With the exception of the Church of St. Paul at Edenton, and the Quaker settlements of Pasquotank and Perquimans, there was scarcely a point in the Albemarle region at which, in the early days of Gov. Johnston, religious services were held. Soon after the creation of Bertie precinct, as early as 1739, the Rev. Matthias Brickell became rector of St. John's parish. He was the first clergyman, west of the Chowan, who had a parish. Much of the character for morality and intelligence of the people of St. Johns, was owing to the efforts of this godly man. He possessed high social qualities and culture, and remarkable for men of his cloth, created in the minds of the people love and confidence. His church at Ahoskie saw, on each Sabbath, the people collected to listen to his advice and instructions.
Parson Brickell died years before the Revolution, but left descendants.
His oldest son, Colonel Matt. Brickell, was a leading man in the county, previous to 1775. He was a member of the First Provincial Congress, and died in the midst of the gigantic struggle for independence. One of his daughters married Major Hardy Murfree; the other was the wife of John Brown, and the great-grandmother of the late John A. Anderson, and Dr. Godwin C. Moore. His two sons, Thomas and John, were often members of the Legislature. Thomas, 1781 to '85, and John in the Senate, 1782.
For a full century the name of Brickell was known and honored in this county, but during the last fifty years has disappeared.*
He was the brother of Dr. John Brickell, one of the earliest historians of the State, who came from England to North Carolina with Governor Burrington, in 1724. (Moore's Hist. i. 50.)
Dr. Brickell lived at Edenton, where he practiced medicine. He went with a joint commission to the Cherokee Indians in Tennessee.
In sketching the men of Hertford, this record would be marred were the merits of that most exemplary gentleman, Godwin C. Moore, passed unnoticed. He was born in this county, about 1806, at the same homestead where his ancestors have lived for several generations. He was educated at the Hertford Academy in Murfreesboro, and at the University; studied medicine and graduated at the Pennsylvania University, and enjoyed a long and successful career as an able and acceptable physician. His skill in the healing art was only surpassed by his genial and generous disposition.
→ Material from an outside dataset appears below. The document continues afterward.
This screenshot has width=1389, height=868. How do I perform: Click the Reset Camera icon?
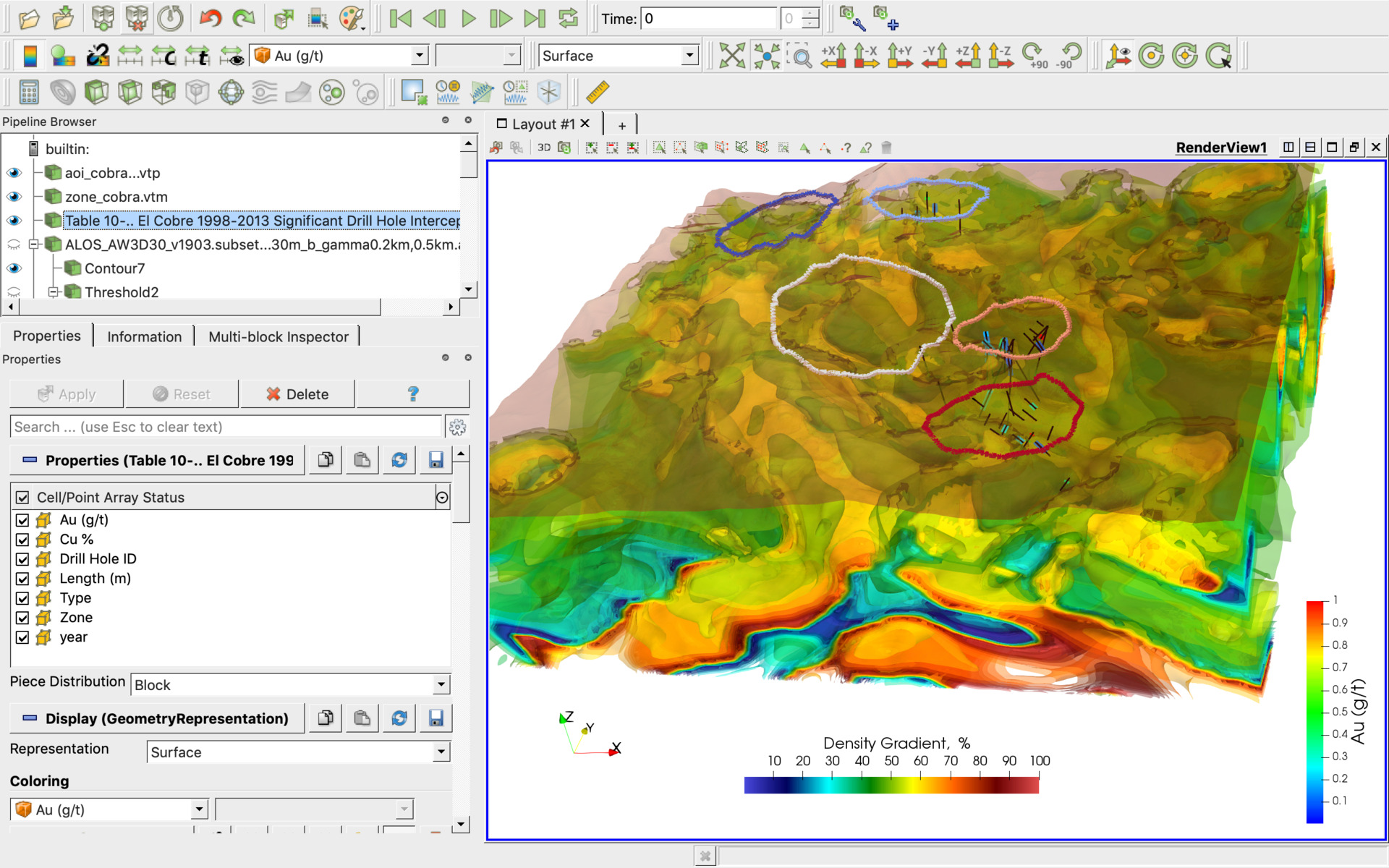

He entered public life as a member of the House of Commons, 1831, in the Senate of 1842; and again in the Commons in 1866. Modest and retiring in his disposition, he never was ambitious of political favor; his was the popularity that sought him, not that which was pursued. In 1837 he was urged, and did become a candidate for Congress, against Hon. Samuel T. Sawyer. And again, against Hon. Kenneth Rayner; the canvass was irksome, and no one regretted his defeat less than himself.
In 1832 he married Julia, daughter of John Wheeler, Esq., who realizes in her lovely character, her unstinted kindness, womanly modesty and affectionate disposition, every virtue that adorns her sex. Numerous children have grown up around them, and among them, not the least, is Major John W. Moore, the author of a History of the State, and of "Historical Sketches of Hertford County."
Dr. Moore was an exemplary member of the Baptist Church, and for forty years continuously elected Moderator of the Chowan Association.
He died May 26, 1880.
In addition to Captain Frazer, (See ante, page 214) the general restoration of peace in the Revolutionary war, brought no joy to John Brown, of Cuttawiskey Marsh. He was an ardent Tory. He was of gentle lineage and some culture, and had been for many years, during the reign of George II., an officer in the army. After the Colloden Campaign, disabled by wounds, he retired on half pay.